**What is required**
The answer must consist solely of the lines from the line with "You are a computer-use" to the end of the data below, transcribed exactly and with no pictures.

***

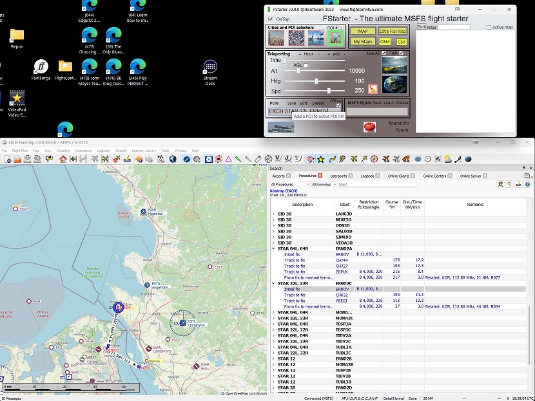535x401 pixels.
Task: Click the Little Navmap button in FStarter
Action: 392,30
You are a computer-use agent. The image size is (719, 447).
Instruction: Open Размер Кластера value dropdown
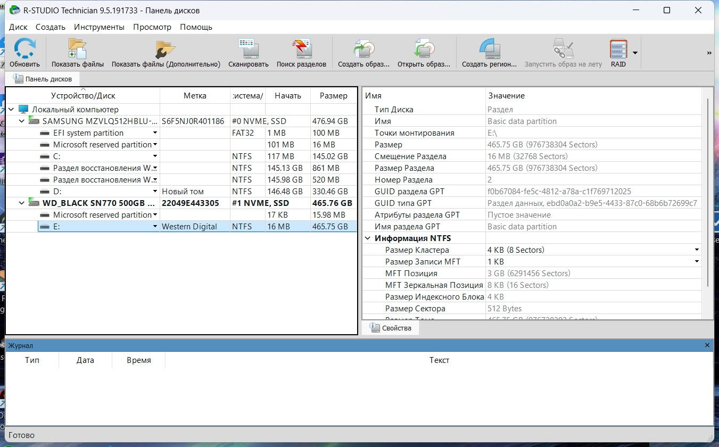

***

**Written answer**
You are a computer-use agent. The image size is (719, 447).
Instruction: Open Размер Кластера value dropdown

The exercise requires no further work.